Where The Boston Red Sox Go From Here
It’s been a long year watching the Boston Red Sox this season and this afternoon’s 14-6 loss in Miami was a punctuation mark on a lost season. With the Patriots beginning preseason games tomorrow, the Red Sox are no longer the only game in town and for the third time in four years are in the unfamiliar positon of having to fight for space in their own city come late summer and fall.
The question now is where the Red Sox go from here. This was a crucial year in evaluating where the franchise was really at. You could dismiss the 2012 last-place finish as being all about Bobby Valentine. You could dismiss last season’s cellar-dwelling as a year where everything went wrong, sort of a payback for everything having gone right in the magical 2013 World Series title run.
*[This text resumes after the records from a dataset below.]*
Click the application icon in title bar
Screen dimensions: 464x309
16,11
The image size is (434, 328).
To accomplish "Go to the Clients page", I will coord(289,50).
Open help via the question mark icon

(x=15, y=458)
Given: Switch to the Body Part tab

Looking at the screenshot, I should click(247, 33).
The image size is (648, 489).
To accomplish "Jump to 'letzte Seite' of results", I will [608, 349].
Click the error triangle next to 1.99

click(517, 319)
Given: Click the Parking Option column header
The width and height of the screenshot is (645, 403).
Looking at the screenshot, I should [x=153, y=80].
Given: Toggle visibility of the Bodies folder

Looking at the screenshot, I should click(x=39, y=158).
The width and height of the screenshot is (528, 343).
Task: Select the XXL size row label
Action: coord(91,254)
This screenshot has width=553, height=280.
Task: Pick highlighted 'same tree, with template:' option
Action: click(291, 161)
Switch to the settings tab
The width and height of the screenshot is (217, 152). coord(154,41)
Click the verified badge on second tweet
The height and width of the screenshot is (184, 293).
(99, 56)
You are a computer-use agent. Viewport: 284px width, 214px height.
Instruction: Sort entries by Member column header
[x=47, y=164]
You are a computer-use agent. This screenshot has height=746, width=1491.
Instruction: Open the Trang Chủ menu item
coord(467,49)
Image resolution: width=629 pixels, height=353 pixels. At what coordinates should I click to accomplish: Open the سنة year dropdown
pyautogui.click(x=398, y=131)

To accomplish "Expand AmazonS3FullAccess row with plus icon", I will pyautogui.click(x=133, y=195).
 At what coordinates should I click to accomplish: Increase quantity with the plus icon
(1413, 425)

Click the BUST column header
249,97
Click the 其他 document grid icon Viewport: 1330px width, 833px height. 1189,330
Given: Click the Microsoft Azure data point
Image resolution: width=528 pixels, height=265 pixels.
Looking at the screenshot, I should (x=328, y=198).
It would have taken rose-colored glasses to write off both last-place finishes, but you could have pulled it off with a good lawyer. But after this season not even the greatest defense lawyer that John Grisham could create is capable of defending the Red Sox from the reality that they are truly a last-place team. As Bill Parcells would say, you are what your record says you are, and the record is indisputable.
So now it’s about picking up the pieces and going forward. What does Boston have to build on? Fortunately, there are some good building blocks…
Xander Bogaerts: The shortstop was a September call-up in 2013 and the Red Sox would not have won the World Series without his contributions. He went through a lot of growing pains last season, both in the field and at the plate, but he’s playing at a very high level this season.
Bogaerts is hitting .314 and using the entire field in a way he didn’t in 2014. He still needs more plate discipline and to take more walks, but he’s already a good player and has the chance to be a consistent All-Star shortstop.
Brock Holt: A consistent and disciplined contact hitter, with an on-base percentage of .352. He was the team’s token All-Star this season and deserved it. Holt can play every position in the infield, and is right now playing solid defense at second base in place of the injured Dustin Pedroia.
A move to the outfield could be in the cards for next year, or he could play first base, or maybe even third base if the team cuts ties with Pablo Sandoval, presuming someone would take the last four years of his big contract.
Mookie Betts: The centerfielder is an electric young talent, a top-of-the-order hitter who can clean out the inside fastball and hit it for power. He’s got good range defensively, good speed and is getting more and more consistent with just hitting for average and getting on base.
Betts’ .316 on-base percentage is only slightly above league norms and that will need to improve if he’s going to continue to be a table-setter. But the slugging percentage of .437, fueled by 26 doubles and 10 home runs, tell you he can be something special.
Eduardo Rodriguez: Normally I’d have put the rookie starting pitcher at the top of the list, but since he’s the one who got shelled this afternoon in South Beach, the timing wasn’t exactly right. He’s 6-5 with a 4.83 ERA, but the latter stat is misleading. Rodriguez is in a boom-or-bust phase of his career right now and when a meltdown happens—like today—it gets really ugly. But when lefty is on, he’s someone special.
Rodriguez is just a fun pitcher to watch, a smooth motion and nasty stuff. He’s had shutdown outings in Yankee Stadium, against the great Toronto lineup and on the ESPN Sunday Night stage against Detroit. Rodriguez has the stuff and he’s got the intangibles—the ability to perform in big settings and he bounces back from bad starts.
There are other promising young pieces. Henry Owens, another lefthanded starter, has a live arm and has looked good in the first two starts of his career. We’ll see what shakes out with Travis Shaw at first base, along with outfielders Jackie Bradley and Rusney Castillo.
The young kids will be added to a veteran core that includes the still-productive David Ortiz, Hanley Ramirez, Clay Bucholz in the rotation and Koji Uehara in the bullpen.
It’s not a bad way to build. And at least the Red Sox go into the offseason with a clear understanding of where they are. Last winter they acted like a team that was just a tweak away from returning to October. Now they know there’s serious work to be done.
But at the very least, at the absolute minimum, the Sox have a young Core Four—Bogaerts, Holt, Betts and Rodriguez—to move forward with.